Task to carry out - Beginning with the line that holds "Where should I", copy each line to the end of the records exactly, except the pictures.

___ Extracted data

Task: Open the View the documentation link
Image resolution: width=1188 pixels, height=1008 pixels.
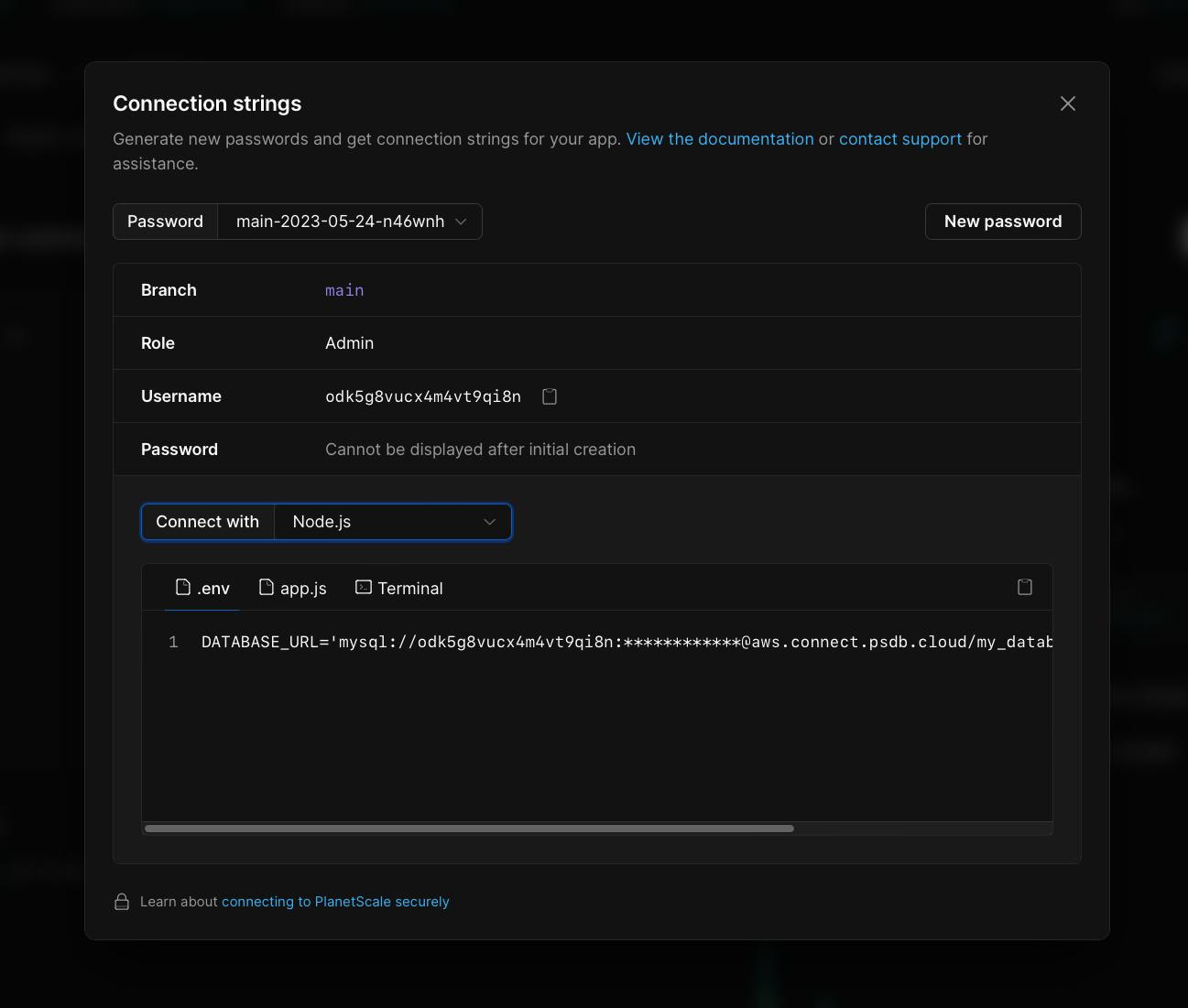Action: (719, 139)
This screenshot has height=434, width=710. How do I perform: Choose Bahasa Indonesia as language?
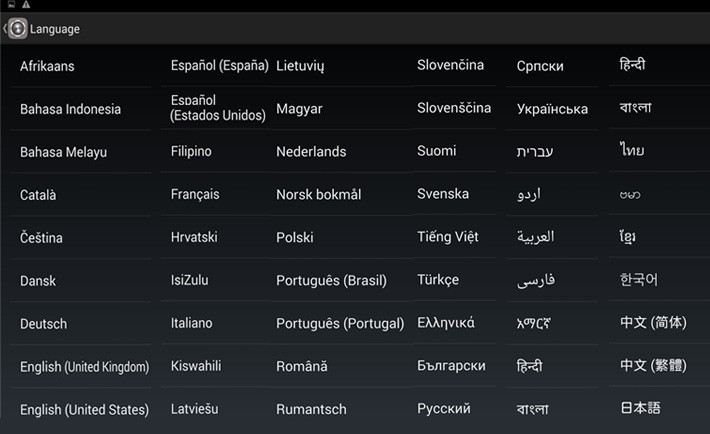[x=70, y=109]
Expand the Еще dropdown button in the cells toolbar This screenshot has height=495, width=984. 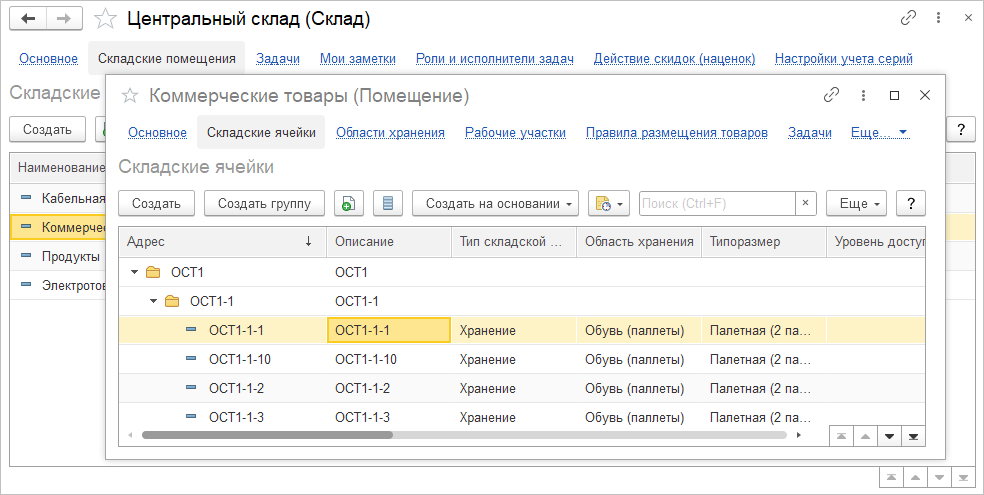point(857,203)
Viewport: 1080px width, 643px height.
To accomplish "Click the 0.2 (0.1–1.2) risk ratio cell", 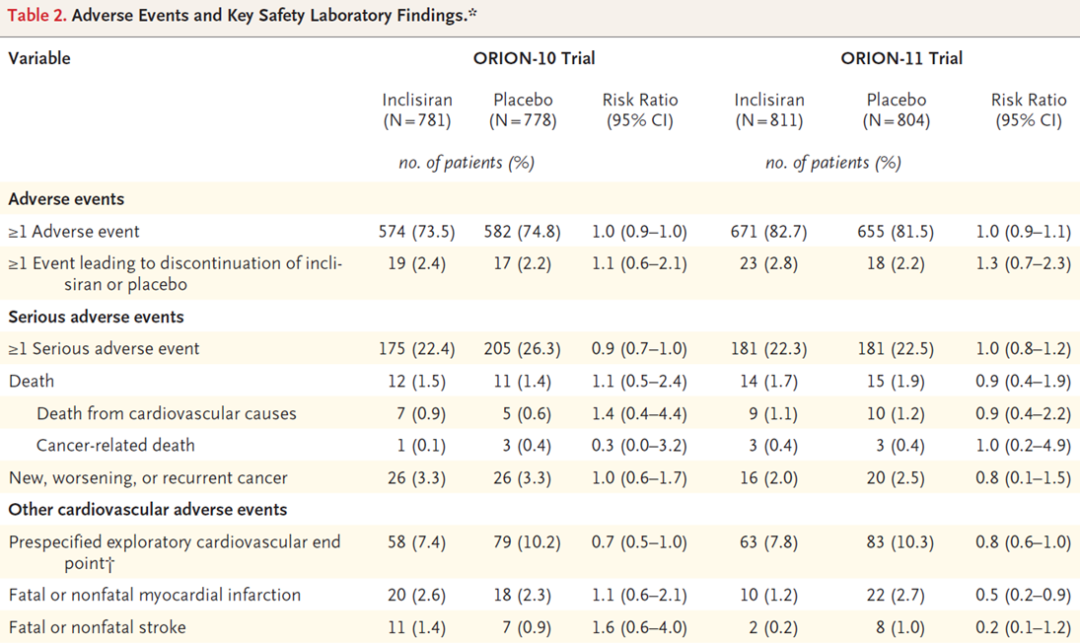I will (x=1023, y=627).
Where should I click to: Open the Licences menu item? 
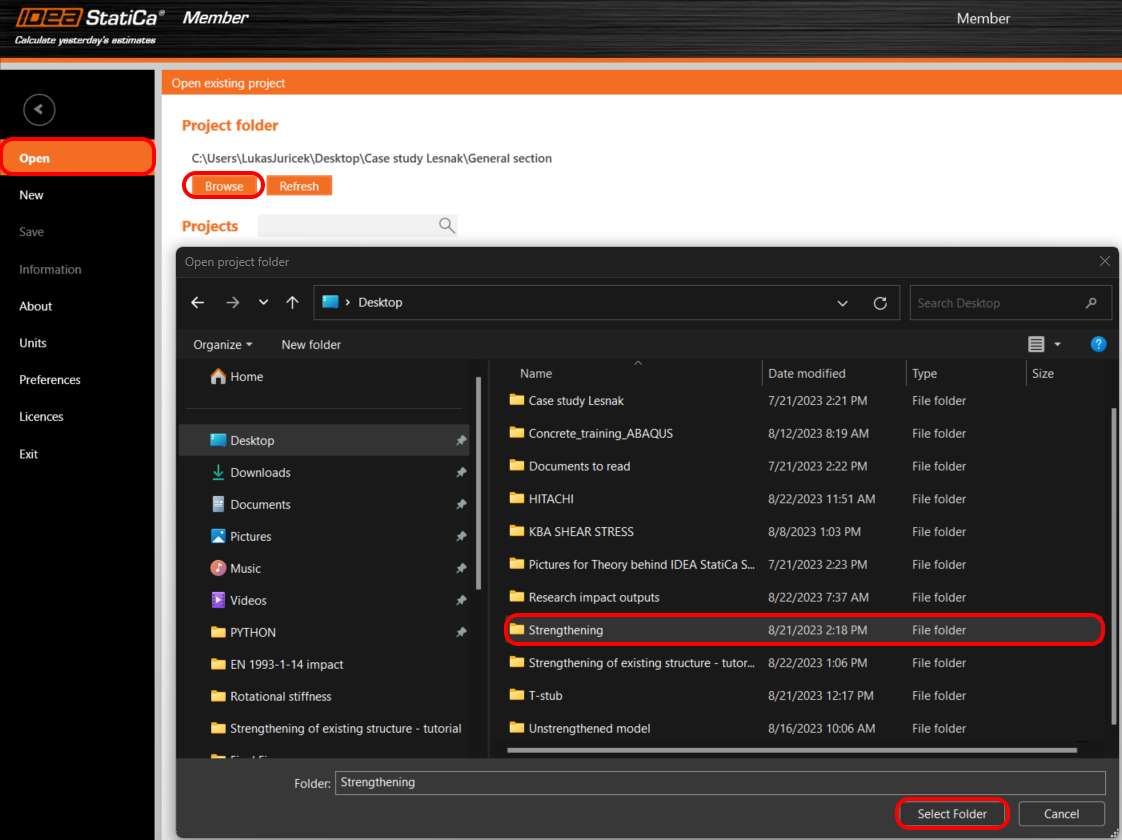click(x=41, y=417)
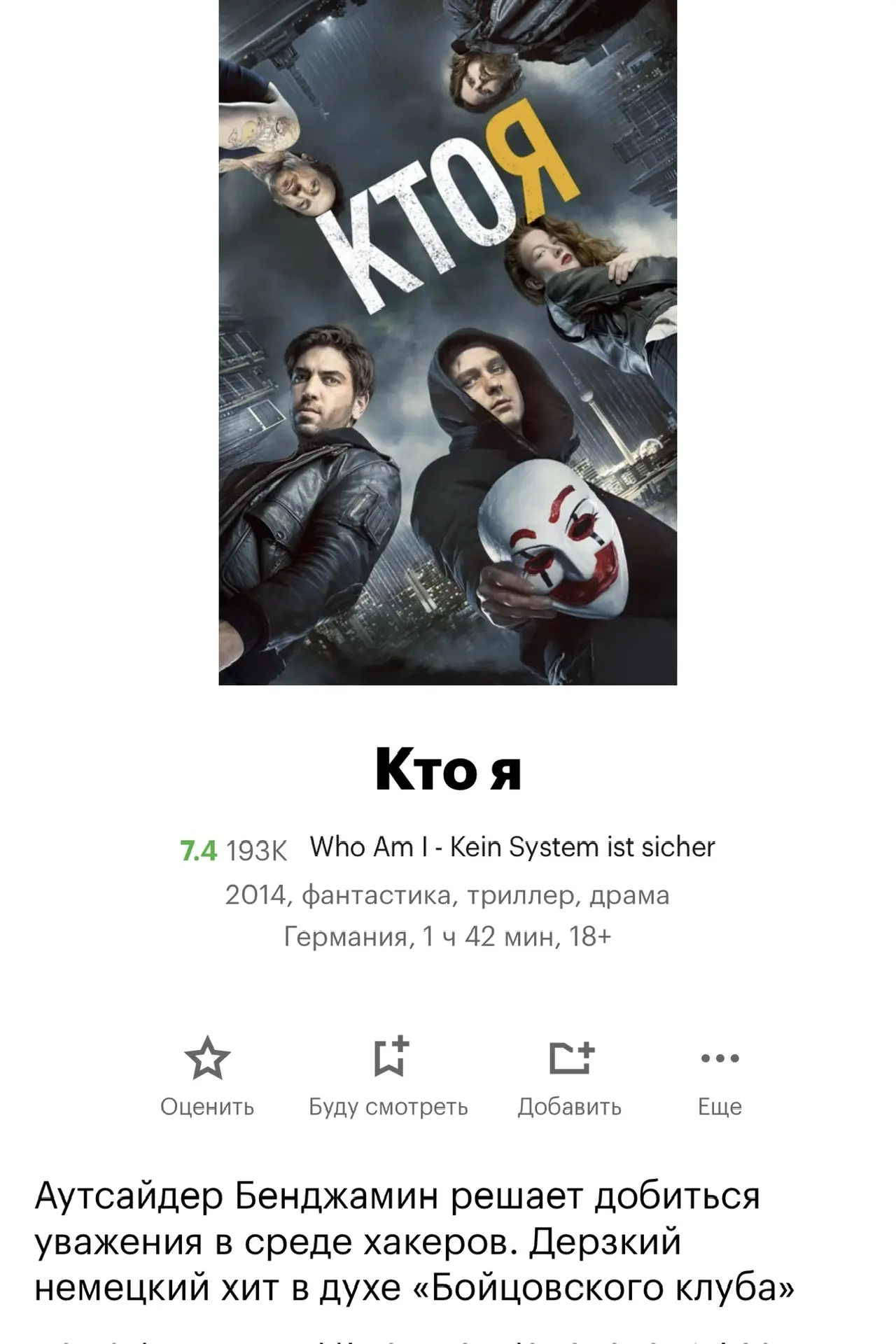This screenshot has width=896, height=1344.
Task: Tap the green 7.4 rating score
Action: (x=199, y=850)
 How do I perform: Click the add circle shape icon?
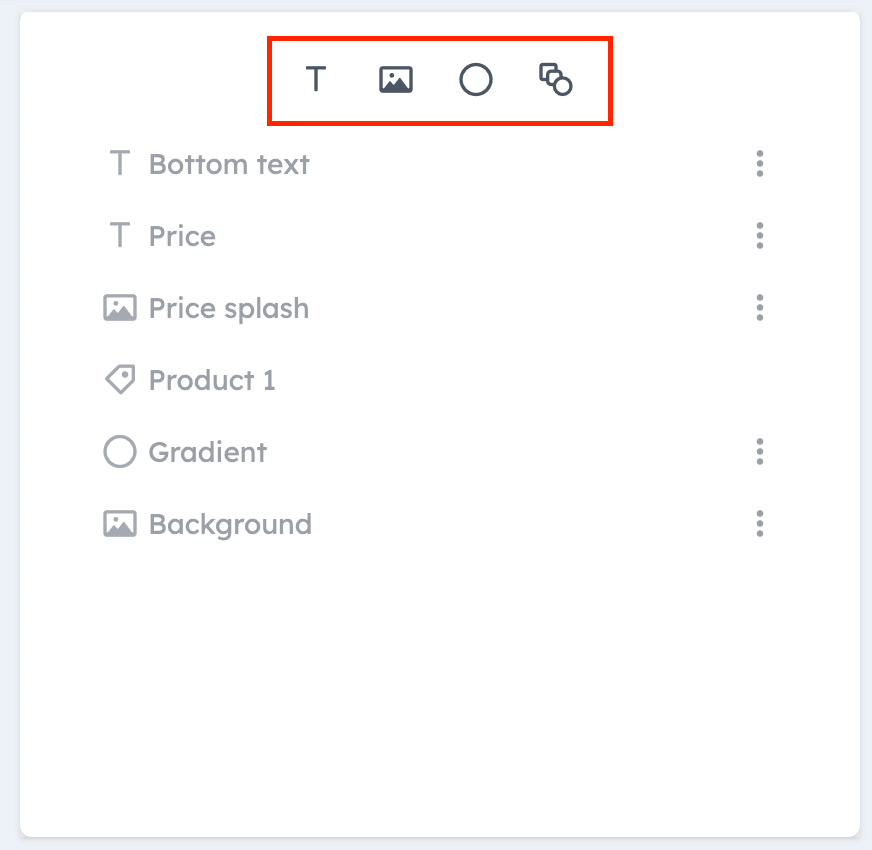tap(475, 80)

______

Your solution -
Where should I click to: Open the Licences menu item? 
click(x=41, y=417)
This screenshot has width=896, height=1344.
Task: Tap the green 7.4 rating score
Action: (x=199, y=850)
 How do I perform: Click the add circle shape icon?
tap(475, 80)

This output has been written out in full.